Archive for the ‘ranking’ Category

Costs and Transparency in Ranking Systems

Monday, March 12th, 2007

Can a ranking system be transparent, inclusive, and successful? That was the topic of a long conversation last week with Lijit’s senior developer Derek Greentree. We kept coming back to questions about transparency and the cost of acquiring votes. And in the end we decided that this is some sort of rule:

The maximum success possible for a system is a function of the transparency of the algorithms and the cost of acquiring votes.

Consider this rough chart:

System Transparency Cost/Exclusivity
Online
Digg Low Low – Pass a CAPTCHA.
Google Low Lower – Create a web page with links.
SomethingAwful.com Forums High Med – $10 cover charge
Offline
Political Democracy High High – Become a citizen.
Academy Awards High. High – Become a member of the academy.
American Idol High Med – Cost of Text message

I hear you asking, “Why do Digg and Google get “Low” marks for transparency?”

Digg ranks news stories by the number of members which vote for (“digg”) each candidate. It’s pretty much a pure democracy, with an added time component: old articles are worth less. On the other hand, Google ranks pages by a more complicated algorithm known as PageRank, which treats links on web pages as “votes” for other pages and some pages’ votes worth more than others. It’s a bit like the electoral college, with an added semantic component: pages not related to the search query are worth less.

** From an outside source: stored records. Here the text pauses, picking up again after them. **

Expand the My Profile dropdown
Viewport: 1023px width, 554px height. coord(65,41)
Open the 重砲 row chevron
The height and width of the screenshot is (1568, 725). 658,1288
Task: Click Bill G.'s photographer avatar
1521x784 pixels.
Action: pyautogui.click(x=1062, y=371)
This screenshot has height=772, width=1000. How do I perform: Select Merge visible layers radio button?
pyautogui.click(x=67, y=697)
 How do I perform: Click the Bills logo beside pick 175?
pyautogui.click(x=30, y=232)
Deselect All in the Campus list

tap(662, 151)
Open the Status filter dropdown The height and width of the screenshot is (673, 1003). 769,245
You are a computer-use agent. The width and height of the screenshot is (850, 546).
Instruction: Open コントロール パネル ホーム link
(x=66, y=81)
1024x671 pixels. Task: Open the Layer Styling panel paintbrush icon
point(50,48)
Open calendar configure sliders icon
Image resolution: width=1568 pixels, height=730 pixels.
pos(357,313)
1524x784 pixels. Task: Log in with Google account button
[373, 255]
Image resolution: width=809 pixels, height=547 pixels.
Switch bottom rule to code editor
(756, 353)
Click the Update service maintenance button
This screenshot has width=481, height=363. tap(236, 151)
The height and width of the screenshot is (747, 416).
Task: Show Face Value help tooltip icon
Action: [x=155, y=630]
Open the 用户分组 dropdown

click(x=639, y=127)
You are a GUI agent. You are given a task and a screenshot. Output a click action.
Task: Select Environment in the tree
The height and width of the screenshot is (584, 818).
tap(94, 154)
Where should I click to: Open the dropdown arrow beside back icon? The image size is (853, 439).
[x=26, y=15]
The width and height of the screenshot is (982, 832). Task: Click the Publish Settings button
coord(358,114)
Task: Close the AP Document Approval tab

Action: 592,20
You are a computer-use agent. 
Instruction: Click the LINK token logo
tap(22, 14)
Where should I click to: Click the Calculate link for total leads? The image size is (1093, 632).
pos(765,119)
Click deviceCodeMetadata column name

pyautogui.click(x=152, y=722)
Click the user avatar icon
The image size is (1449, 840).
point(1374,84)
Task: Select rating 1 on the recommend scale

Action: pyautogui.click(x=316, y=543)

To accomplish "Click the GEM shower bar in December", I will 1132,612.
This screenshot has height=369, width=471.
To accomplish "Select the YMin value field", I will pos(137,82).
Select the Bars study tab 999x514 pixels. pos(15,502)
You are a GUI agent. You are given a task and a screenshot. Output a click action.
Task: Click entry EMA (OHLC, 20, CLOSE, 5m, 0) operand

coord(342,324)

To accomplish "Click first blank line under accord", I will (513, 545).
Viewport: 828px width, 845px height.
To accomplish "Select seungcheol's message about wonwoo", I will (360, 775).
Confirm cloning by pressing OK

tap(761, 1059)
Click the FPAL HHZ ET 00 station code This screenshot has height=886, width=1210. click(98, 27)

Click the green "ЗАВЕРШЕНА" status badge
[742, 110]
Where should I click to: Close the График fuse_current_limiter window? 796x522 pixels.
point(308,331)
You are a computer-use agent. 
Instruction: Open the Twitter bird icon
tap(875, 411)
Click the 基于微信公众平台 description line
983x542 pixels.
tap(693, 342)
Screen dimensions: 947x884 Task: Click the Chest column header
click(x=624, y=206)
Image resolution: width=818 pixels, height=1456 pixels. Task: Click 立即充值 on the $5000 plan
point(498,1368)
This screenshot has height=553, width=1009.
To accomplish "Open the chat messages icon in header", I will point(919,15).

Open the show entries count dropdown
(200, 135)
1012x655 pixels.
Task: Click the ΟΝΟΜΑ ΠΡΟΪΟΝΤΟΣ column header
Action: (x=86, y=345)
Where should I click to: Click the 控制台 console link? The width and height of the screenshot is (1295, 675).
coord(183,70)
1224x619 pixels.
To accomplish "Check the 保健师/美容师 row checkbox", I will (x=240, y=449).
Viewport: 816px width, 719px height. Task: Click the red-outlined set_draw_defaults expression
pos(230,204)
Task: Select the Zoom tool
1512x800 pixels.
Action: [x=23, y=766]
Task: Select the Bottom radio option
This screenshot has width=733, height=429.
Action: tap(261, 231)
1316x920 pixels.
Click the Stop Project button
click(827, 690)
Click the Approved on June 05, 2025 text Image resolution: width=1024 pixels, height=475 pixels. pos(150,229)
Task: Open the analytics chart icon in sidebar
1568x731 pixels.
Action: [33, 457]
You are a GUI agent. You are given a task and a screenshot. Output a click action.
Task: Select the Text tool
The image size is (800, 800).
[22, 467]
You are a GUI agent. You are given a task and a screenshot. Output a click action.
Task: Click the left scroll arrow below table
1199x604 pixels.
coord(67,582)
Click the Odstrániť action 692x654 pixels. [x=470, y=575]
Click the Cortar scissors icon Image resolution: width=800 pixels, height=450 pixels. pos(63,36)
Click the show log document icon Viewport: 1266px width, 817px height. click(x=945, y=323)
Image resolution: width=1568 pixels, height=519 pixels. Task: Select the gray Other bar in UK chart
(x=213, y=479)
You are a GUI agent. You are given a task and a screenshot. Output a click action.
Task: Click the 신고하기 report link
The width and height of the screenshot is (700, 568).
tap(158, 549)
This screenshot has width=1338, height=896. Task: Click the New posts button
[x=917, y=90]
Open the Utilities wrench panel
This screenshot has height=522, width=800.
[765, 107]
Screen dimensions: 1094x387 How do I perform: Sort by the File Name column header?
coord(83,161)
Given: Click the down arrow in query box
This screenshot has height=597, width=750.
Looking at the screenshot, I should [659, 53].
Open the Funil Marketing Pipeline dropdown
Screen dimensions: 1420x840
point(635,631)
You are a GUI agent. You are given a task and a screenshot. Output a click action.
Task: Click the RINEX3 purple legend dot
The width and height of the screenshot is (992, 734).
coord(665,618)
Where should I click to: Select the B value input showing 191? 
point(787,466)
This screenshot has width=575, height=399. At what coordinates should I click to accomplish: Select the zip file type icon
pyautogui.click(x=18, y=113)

Do those descriptions sound about right? The thing is, neither is true these days. PageRank is now only one small ingredient of a page’s search ranking. Anyone who pays attention to their page in search listings is familiar with the “Google Dance” when ranking can change unpredictably and sometimes unfairly. Google has become a black box. Digg’s newfound popularity has it struggling to deal with spammers, and has also begun to shroud its algorithms in secret. The most recent Wired magazine, has an article “Herding the Mob” quotes Digg founder Kevin Rose as saying there are antihacking techniques that he can’t talk about. 

Jay and Kevin said they couldn’t explicitly detail how Digg’s ranking algorithm works because it would be used by those who want to game the system (the aiding the enemy defense is popular these days), but they gave enough information to understand the basics of how Digg’s version of a democracy works.

So what we see is that these two popular online ranking systems began with public algorithms, but have retreated into secrecy. 

woman showing finger after iraq voteOn the other hand, systems like the US election process remain part of the public record. Of course, in a democracy it costs a lot to get a vote. For one thing, you have to be born. And if you really want to cheat, you have to mess around with getting the ID’s of dead people and other very messy activities. In the recent Iraq elections the took the extra measure of dipping each voter’s finger in permanent ink to prevent double voting. 

Is this trend necessary? What are the underlying principles?

The trend seems to be that to thwart spammer in popular systems, transparency must go down or cost must go up. And in the online world, costs are dropping so low that transparency is being forced down as well.

The web has seen a lot of systems that begin with low costs and high transparency. That’s the very definition of openness. But as the systems experience success, they have 3 choices:

  • Raise the costs. E.g. SomethingAwful.com added a $10 cover charge to participate in voting. Metafilter added a $5 cover charge.
  • Obscure the algorithms. E.g. Digg adding secret “anti-gaming” algorithms
  • Become irrelevant. E.g. Usenet forums overrun with spammers

The most popular choice seems to be obscuring the algorithms.

Should we be alarmed at this? Imagine if the US government took the same approach: they will tell us who won the election, but the exact algorithm used to determine the winner can’t be revealed! One can argue that getting on the front page of a Google search or the front page of Digg is not nearly as important as an election. But the value of such positioning is only increasing in value, and the bad guys are already trying to rig these elections!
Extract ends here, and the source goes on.